When I was in a similar situation, my brother had his own reasons for not really wanting to push for change (financial plus an excuse to side step normal responsibilities and sit around watching TV whilst being applauded for being such a caring son). In some ways this was up to them but whenever he wanted to go out, or when his partner got fed up of doing all the parenting of their child, he expected me to come running. I don't think it was fair on mum to encourage her to refuse proper help and be dependent on him, or fair to expect me to prop up their co-dependency.

SpiceGirlsNeedAComeBack · 08/05/2026 14:43

Op she’s a controlling alcoholic. No wonder she has “anxiety”, she’s got you both wrapped round her little finger. Time to be cruel to be kind.

Peaceplants · 08/05/2026 14:48

There's a huge middle ground between taking food so you didn't have to eat takeaways and cooking a Roast Dinner.

Are you sure you didn't create this situation, knowing her issues, deliberately?

Abandofangelsincivvies · 08/05/2026 14:55

Funnywonder · 08/05/2026 12:41

Your situation sounds very difficult. My child, however, has a severe mental health condition. It is not his fault, in the same way that having cancer isn’t someone’s fault. So I cut him a bit of slack. I have pointed out that he shouldn’t take his frustration out on me and that I find it hurtful at times. He is a lovely, sensitive boy, struggling with an illness that is much bigger than him. I also have a son with ASD and ADHD, which obviously is not his fault either. We have had our problems with him and, at 17, he is now better at self regulation. But we did make adjustments for him to make all our lives better. You can view that as allowing someone to control things or you can view it as showing understanding and compassion. I certainly wasn’t suggesting indulging anyone, but more working with what you’ve got. I don’t know the OP’s mother obviously, but I can almost guarantee that, in her eighties, there’s little chance that any long standing mental health problems will be magically resolved. So, if the OP wants to continue to help take care of her mum, it might be in her best interests to be flexible. There’s nothing wrong with telling someone they have hurt your feelings, but I think that small adjustments for future occasions to avoid conflict are going to be better for everyone. Alternatively, I suppose she can step back and leave her poor brother to it.

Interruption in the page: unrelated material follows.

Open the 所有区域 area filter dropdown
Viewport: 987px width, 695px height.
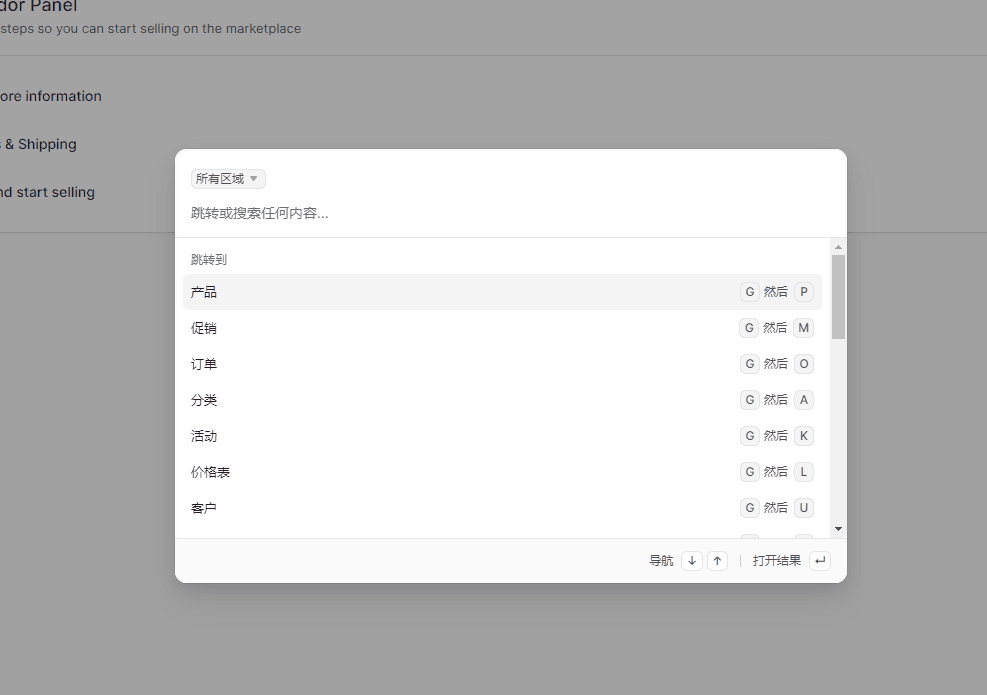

I totally agree with this post, especially when the whole point of op staying was to relieve her brother of any stress. I can totally understand op’s upset but at least she is not living there permanently! To make adjustments for a short period of time is irritating but pragmatic.

Anxiousbettytoday · 08/05/2026 17:36

Thanks for the responses , I will suck it up and try and ignore for my brothers sake.
Not sure yet if that means brother and I eat out or we just order in, but in the grand scheme of things it doesn't matter too much.